What Is Tomorrow’s Big Facebook Mystery?

What Is Tomorrow’s Big Facebook Mystery?


Facebook will reveal to the press tomorrow what it has been “building”. What could it be? Zuck rarely invites us to his corporate home, so it must be special — and here are our best guesses.

The invitation itself is light on clues — Zuck & Co need to take some pointers from the Cupertino Crew — so trying to decipher it like Apple invite-style hieroglyphics probably won’t yield much. But the claim that Facebook has been building something suggests this is more than just another feature update or app refresh — in all likelihood, it’s an entirely new thing. At least we hope. Or I am on a plane to San Francisco for nothing.

So what might Facebook be building? A hovercraft? New emoticons? Or maybe this stuff:

Facebook Search

Mark Zuckerberg wants Facebook to be the internet, not just a big part of it. And you sure as hell can’t conquer the web without search, an area where Facebook happens to be pretty deficient right now. Trying to search for anything other than your friends is a chore, frustrating to the point of trivial. But think of the potential: searching for music that’s annotated with the music picks of your friends. Looking up local sushi for a business lunch with results that in corporate your coworkers’ reviews. And so forth. Google’s tried “social search”, and it’s ended terribly because nobody uses its social network. But everyone you care about is already plugged (and deeply invested) into Facebook.

And it doesn’t even have to be better than Google. If Facebook can offer us a pretty good way to search the web without leaving our social HQ, a lot of us will use it just because it’s there and it’s convenient. After all, Facebook Chat helped murder AIM, and Facebook Chat is garbage.

Facebook Phone (for real, this time, seriously guys)

The Facebook phone is one of tech’s great white whales, but Zuck might just be crazy enough to try it in 2013. He gave a half-denial back in September, saying it “didn’t make sense”, but what didn’t make sense in September might make sense in January. Or maybe it’s still a bad idea, and they’re going to give it a go anyway. Or maybe he was lying. Sometimes execs do that.
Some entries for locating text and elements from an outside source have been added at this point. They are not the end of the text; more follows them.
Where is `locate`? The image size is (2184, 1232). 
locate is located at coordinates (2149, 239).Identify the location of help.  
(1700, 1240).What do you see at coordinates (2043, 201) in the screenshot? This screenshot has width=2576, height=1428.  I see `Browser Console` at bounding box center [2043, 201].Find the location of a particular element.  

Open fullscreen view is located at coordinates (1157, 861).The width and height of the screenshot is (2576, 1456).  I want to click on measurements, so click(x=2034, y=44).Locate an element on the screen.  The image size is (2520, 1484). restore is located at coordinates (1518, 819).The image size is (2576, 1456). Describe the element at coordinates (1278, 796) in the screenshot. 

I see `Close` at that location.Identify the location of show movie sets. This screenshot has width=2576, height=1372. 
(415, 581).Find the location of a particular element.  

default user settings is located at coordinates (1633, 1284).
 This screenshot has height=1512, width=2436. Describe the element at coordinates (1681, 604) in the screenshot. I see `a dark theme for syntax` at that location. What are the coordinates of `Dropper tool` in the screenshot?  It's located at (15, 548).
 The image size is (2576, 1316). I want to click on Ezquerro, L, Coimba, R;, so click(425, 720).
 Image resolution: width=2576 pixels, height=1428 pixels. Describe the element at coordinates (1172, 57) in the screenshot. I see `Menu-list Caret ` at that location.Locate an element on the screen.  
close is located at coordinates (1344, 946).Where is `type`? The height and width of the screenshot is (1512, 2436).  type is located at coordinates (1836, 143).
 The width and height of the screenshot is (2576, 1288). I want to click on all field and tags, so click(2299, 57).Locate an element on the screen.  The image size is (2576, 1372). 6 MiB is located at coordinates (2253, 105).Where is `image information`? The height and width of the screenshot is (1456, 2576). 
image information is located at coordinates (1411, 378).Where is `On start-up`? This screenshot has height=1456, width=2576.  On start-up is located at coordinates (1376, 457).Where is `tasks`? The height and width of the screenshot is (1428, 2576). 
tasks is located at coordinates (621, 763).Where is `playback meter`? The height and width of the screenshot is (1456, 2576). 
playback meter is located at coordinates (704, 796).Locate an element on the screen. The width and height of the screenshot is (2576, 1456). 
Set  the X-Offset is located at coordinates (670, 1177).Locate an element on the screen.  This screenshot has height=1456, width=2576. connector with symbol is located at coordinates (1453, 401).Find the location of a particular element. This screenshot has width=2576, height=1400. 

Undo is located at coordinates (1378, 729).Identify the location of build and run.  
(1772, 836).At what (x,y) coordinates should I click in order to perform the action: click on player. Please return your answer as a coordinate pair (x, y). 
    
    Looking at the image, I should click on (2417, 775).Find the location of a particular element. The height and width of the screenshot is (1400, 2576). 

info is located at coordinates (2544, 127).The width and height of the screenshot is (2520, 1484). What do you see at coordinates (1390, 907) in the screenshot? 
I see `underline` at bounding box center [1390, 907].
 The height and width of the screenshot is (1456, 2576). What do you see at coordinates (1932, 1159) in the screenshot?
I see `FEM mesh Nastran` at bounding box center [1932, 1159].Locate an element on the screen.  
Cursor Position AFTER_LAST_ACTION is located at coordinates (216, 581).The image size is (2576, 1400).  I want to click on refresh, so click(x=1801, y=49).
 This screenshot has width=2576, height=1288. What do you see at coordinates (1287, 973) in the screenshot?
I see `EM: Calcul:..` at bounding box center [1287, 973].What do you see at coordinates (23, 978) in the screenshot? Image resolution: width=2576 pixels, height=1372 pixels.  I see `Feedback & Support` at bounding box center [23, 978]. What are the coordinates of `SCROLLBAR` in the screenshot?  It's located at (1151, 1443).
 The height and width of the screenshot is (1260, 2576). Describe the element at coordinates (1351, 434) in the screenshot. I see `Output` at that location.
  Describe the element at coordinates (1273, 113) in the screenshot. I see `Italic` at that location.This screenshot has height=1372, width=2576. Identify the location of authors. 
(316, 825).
But what would a Facebook Phone mean? Most likely, the company would go the Kindle Fire route and make a version of Android that barely looks or feels anything like Android for someone else’s hardware, centred around Facebook features — your friends are your default address book, Instagram is your camera app, FB Chat is your default IM client, FB messages are your default email service, and so on. Although this would mean Facebook staking its mobile future on a competitor’s technology, so maybe Zuck will pull a heroic move and pull WebOS out of its cold grave. The beloved-and-abandoned software is open source now, and ripe for the revamping — maybe Facebook can spin it into something people will actually, you know, buy. The underlying tech is certainly there, and solid. But does anyone really need this? Or even want it? The Facebook app across all platforms does it job pretty damn well, to the point of making a phone based entirely around it questionable. Why buy something new when your current thing already does it well?

Still, it’s by no means out of the question — Facebook is under invisible pressures to sell us a phone just like Apple was under invisible pressures to sell us an iPad. Money makes companies do things, not ideals. And hell, if Android users are willing to go all in with Google services, there’s no reason to think Facebook’s zealots couldn’t be persuaded to do the exact same thing.

Super Chat

Facebook and Skype teamed up two years ago, and then… nothing interesting happened. Sure, FB does rudimentary video chats that never work very well, but the whole thing is pretty meager, given how powerful (and popular) Skype is around the world.

So it’s only natural that Facebook would go further with both voice and video, turning your browser into a telecom hub that skirts your phone entirely. Imagine this: Google Hangout-style group video chats (probably the only enjoyable part of Plus) plus free VOIP calls to landlines and cell phones (already teased with FB’s latest app update). This wouldn’t just be a boon for Facebook’s one billion users, it’d be a big blow to Facebook’s competitors. Like search, a video and voice superchat would be something that draws us away from things that aren’t Facebook, and into the blue and white maw — and hey, now you’re looking at more Facebook ads.

New News Feed

The way we learn what all of our friends and exes are doing with their lives has looked more or less the same since 2006. But Facebook has become massively more complicated over the past half-decade, and the misalignment shows: your feed is getting pretty awkward to navigate. You’ve got friends, close friends, acquaintances, recent posts, tweets, “top stories”, photos, videos, Spotify playlists, statuses, wall-to-walls and a scattershot of other life fragments. There’s no easy way to sort it, and there are plenty of easy ways to get lost in it.

In the era of linked accounts and 2000 friend online social groups, Facebook needs to build a simplified, streamlined way of seeing what the people you care about are doing, and just piling on new features to the same stream we’ve had since the Bush Administration is only making things worse. The brain can only comprehend so much. A news feed that’s as radically redesigned as Timeline was for the profile will curb the sensory overload, and maybe actually give you insight into your buddies once more.